第2話 尻に敷かれる
文字数少ないです、すみません
「ボクの近くに来てもらおうか」
楓はこちらを見つめている。強行手段とか言ってたのに任意の行動を要求してくるのか、逆になにをされるか分からないな。
「はやく、してくれよ」
楓はうつむきながら俺を待っている。言葉づかいが強いので素直にしたがった方がいいだろう。
「わかりました」
自然と敬語がでた。
楓は新生徒会長なので同じく2年だろうが、会長だし馴れ馴れしくするのも気がひけた。馴れ合う気はないとか言われちゃってるし。
俺は楓に近づいていく。さっきまで暗くてよく見えなかったが、今は明るすぎて見えずらい。変な緊張もあるので転びそうだ。
「素直じゃないか、ならボクの前に座ってくれ」
『座ってくれ』か、さっきから強行手段の1文字もないな。まぁ従うけどさ。
俺は楓を背にしてあぐらをかいた。
「いいだろう、恐れおののくがいい」
声が聞こえた直後、俺の背中を柔らかい感触が包み込んだ。そのまま前に倒される。足はあぐらのままで、背中の上に自分の体重並みの重さがのし掛かっている。
「どうだボクの尻に敷かれた気持ちは?」
「...正座しとけばよかった」
声を出すのもやっとだ。足が押し潰されて悲鳴をあげている。いまの状況を把握はできているが楽しむ余裕なんてない。踏まれたいとか言う人の気持ちがますます分からなくなった。
「たーちーばーなーかーわーれー」
放送が急に入った。発信源は管理室からである。そういえば、踏まれたいとかいう人が派遣されてたな。
「くっ尻に、敷くってのはな...こういう意味じゃ」
「勿論、知っているとも」
わざとやってるのか。このままでは本当に体が壊れそうだ。とても地味な画なのに辛さが途轍もない。
「いったい俺達は何をみせられてるんだーだってよ」
首だけを回して体の隙間から見ると、中村がステージの側に来ていた。全校生徒の思いを代弁しているのだろう。
「助けて」
中村の後ろに広がっているあなた達にも言ってるんですよ。誰かは動こうよ、みんなが選んだ生徒会長が暴走してるんだよ。中村、お前笑ってるだけとかじゃないだろうな。
呼吸がつらい。顔色も相当悪くなっていると思う。俺を痛め付けている当事者は、俺の顔が見えないのでいつまでもやりそうだ。
「先生達もそろそろ動くみたいですよ、会長このあたりにしましょう」
「そうだね中村君」
すぐに俺のからだが解放された。
いろいろと問いただしたいが、体のダメージがでかすぎる。すぐに動いたり、声をだすのもきつい。なんかこうやって人をいたぶるの慣れてないか?

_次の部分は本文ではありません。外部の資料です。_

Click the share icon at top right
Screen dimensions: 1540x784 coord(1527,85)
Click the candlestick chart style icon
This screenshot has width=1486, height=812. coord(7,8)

「悪かったね、不満だろうが少し静かにしてもらいたい」
うつ伏せに倒れている俺に対して、楓が優しく声をかけてきた。正直、会長はどうでもいい。
「中村、ちょっといいか」
「すまん翔、これから生徒会の演説だ」
零先輩と校長がとぼとぼと寄ってきた。しかし、話しかけてくるわけではないようだ。とりあえず励ましにきたのかもしれない。
楓が優雅な足取りで演台の前にたった。
「ボクはこのような反学校政府も簡単に潰すことができる生徒会長だ。信頼していただけるかな?」
こんなの俺にとっては恐怖政治でしかない。
「実はな、夏休みあけから生徒会手伝ってんだよ」
中村が不適な笑みを向けてきていた。